Selection of the tool is the first step

This will depend on the user intent and how well the tools have been described. Having granular tools will limit the confusion.

Tool signatures

Signatures if complex will increase the probability of errors in the invocation. The parameters required will either be sourced from the user input, prompt instructions or a knowledge-base (e.g., RAG).

Beyond the provisioning of data, the formatting is also important. For example passing data using a generic format (e.g., a CSV string) or a custom format (e.g., list of string objects). Here I would prefer the base types (e.g., integer, float, string) or a generic format that the LLM would have seen during its training rather than a composite custom type which would require additional information for the LLM to use it correctly.

Tool Response and Errors

The tool response will need to be embedded in a suitable prompt which contains the context of the request (what did the user request, which tool was selected and invoked with what data, and the response). This can be provided as a ‘conversational memory’ or part of the prompt that triggers the LLM once the tool completes execution.

Handling errors resulting from tool execution is also a critical issue.

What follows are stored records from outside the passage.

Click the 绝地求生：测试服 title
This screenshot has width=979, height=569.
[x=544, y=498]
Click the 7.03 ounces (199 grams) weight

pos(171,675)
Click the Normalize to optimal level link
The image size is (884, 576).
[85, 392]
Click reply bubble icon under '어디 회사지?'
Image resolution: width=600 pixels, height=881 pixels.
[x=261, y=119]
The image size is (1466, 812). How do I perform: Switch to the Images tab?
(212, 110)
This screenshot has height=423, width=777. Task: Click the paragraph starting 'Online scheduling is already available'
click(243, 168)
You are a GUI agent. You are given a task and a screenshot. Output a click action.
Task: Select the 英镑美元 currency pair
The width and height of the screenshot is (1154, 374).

The error must be categorised into user-related, LLM-related or system-related, the simple concept being: is there any use in retrying after making a change to the request.

User-related errors require validating the parameters to ensure they are correct (e.g., account not found as user provided the incorrect account number).

LLM-related errors require the LLM to validate if the correct tool was used, data extracted from the user input and if the parameters were formatted correctly (e.g., incorrect data format). This can be done as a self-reflection step.

System-related errors require either a tool level retry or a hard stop with the appropriate error surfaced to the user and the conversation degraded gently (e.g., 404 errors). These are the most difficult to handle because there are unlikely to be automated methods for fixing especially in the timescales of that particular interaction. This would usually require a prioritised handoff to another system (e.g., non-AI web-app) or a human agent and impact future requests. Such issues should be detected ahead of time using periodic ‘test’ invocation (outside the conversational interaction) of the tool to ensure correct working.